Investigators hypothesize the following for our primary outcomes: (1) compared to care teams in the control group, care teams in the SMART-Wrap group will demonstrate (a) greater use of data and feedback in service delivery; (b) greater fidelity to the Wraparound process; (c) higher self-reported teamwork, working alliance, and satisfaction with the intervention; and (d) more positive attitudes toward standardized assessment; and (2) compared to the control group, caregivers of youth receiving services from care teams using SMART-Wrap will report (a) greater goal clarity; (b) greater use of MBC strategies; (c) greater satisfaction with services and progress; (d) better fidelity to Wraparound; (e) more effective team functioning; and (f) more positive outcomes, including reduced caregiver stress and improved symptoms and functioning.

Our exploratory hypotheses focus on supervision to examine whether (1) supervisors randomized to SMART-Wrap report (a) a greater proportion of supervision time spent reviewing data on family progress and case conceptualization and strategies; (b) greater alliance with the care coordinator, and (c) greater perception of CC effectiveness. Investigators will also explore (2) the validity of SMART-Wrap measurement by asking whether domains assessed via SMART-Wrap in service delivery (e.g., alliance, progress, satisfaction, functioning) are associated with data collected by the external research team via interviews and surveys.

To evaluate differences on youth and CG outcomes (youth functioning on the Top Problem Assessment (TPA), youth symptoms on the Brief Problem Checklist (BPC), and caregiver strain on the Caregiver Strain Questionnaire (CSGQ), investigators will use a series of 3-level longitudinal hierarchical linear models (separate model per outcome variable) to compare differences in group rates of change and timepoint mean scores based on intervention condition. Investigators will also test for curvilinear time trends over five timepoints of data on the TPA.

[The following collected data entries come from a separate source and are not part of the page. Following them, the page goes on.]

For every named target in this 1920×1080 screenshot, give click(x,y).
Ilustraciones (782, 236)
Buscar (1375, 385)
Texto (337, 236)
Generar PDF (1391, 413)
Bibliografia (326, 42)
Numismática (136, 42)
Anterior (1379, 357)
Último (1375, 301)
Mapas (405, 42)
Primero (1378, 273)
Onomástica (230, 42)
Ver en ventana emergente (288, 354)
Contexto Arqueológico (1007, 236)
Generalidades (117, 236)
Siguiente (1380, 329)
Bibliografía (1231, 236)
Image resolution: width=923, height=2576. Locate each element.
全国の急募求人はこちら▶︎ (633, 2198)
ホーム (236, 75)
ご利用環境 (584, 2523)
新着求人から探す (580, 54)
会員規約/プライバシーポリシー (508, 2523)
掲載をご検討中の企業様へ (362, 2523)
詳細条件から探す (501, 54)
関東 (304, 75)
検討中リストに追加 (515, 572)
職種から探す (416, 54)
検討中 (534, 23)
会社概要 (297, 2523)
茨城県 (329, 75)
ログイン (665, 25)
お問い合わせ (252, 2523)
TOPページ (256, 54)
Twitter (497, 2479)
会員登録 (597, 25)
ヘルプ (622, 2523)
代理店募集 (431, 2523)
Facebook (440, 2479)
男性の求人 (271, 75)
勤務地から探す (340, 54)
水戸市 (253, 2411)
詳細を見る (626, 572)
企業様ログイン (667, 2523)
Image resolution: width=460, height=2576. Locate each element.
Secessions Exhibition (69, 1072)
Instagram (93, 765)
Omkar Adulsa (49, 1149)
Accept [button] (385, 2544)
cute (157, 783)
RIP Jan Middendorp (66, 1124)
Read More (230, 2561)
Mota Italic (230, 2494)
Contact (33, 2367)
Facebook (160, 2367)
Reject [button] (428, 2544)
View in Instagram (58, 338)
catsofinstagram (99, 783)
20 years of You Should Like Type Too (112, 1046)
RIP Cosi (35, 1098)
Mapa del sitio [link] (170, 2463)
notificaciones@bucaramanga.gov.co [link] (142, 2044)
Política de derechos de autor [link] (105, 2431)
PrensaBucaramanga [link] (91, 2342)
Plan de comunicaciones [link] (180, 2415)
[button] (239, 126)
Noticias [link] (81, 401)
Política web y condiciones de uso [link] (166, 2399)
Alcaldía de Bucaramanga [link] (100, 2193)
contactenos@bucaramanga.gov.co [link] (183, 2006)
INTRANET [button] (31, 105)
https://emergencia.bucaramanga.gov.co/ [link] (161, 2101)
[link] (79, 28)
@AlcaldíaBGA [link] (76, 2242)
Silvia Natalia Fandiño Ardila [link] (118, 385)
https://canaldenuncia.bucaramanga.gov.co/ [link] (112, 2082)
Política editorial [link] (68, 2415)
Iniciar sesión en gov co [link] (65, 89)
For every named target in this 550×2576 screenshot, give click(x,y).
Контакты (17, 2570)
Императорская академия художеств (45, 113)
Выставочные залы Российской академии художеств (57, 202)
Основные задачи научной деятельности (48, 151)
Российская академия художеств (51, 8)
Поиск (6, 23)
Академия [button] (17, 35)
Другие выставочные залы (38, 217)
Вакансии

To evaluate implementation outcomes, investigators will conduct the following analyses. A series of 2-level cross-sectional HLMs with families nested within CCs will be run to assess CG and CC Wraparound fidelity on the Wraparound Fidelity Index, Brief Version as a function of intervention condition. Separate 3-level longitudinal HLMs will be run to test for differences, as a function of intervention condition, on CC satisfaction on the Therapist Satisfaction Inventory, attitudes toward standardized assessment on the Attitudes Towards Standardized Assessment scale, and percentage of time during supervision meetings spent (1) reviewing data on family progress and on (2) case conceptualization and strategies on the Supervision Process Questionnaire (SPQ) (with levels for timepoint, CC, and supervisor on the SPQ). Longitudinal HLMs will be run exploring the rate of change on use of data/feedback and other MFS targets on the Monthly CC Report (MCR) and Monthly CG Report (MPR), and investigators will test for curvilinear trends over 5 months. Investigators will explore differences on CG and CC alliance on the Working Alliance Inventory, satisfaction, and attendance using HLMs. Dropout is binomial; thus, investigators will use Hierarchical Generalized Modeling, log-link function to estimate odds of dropout.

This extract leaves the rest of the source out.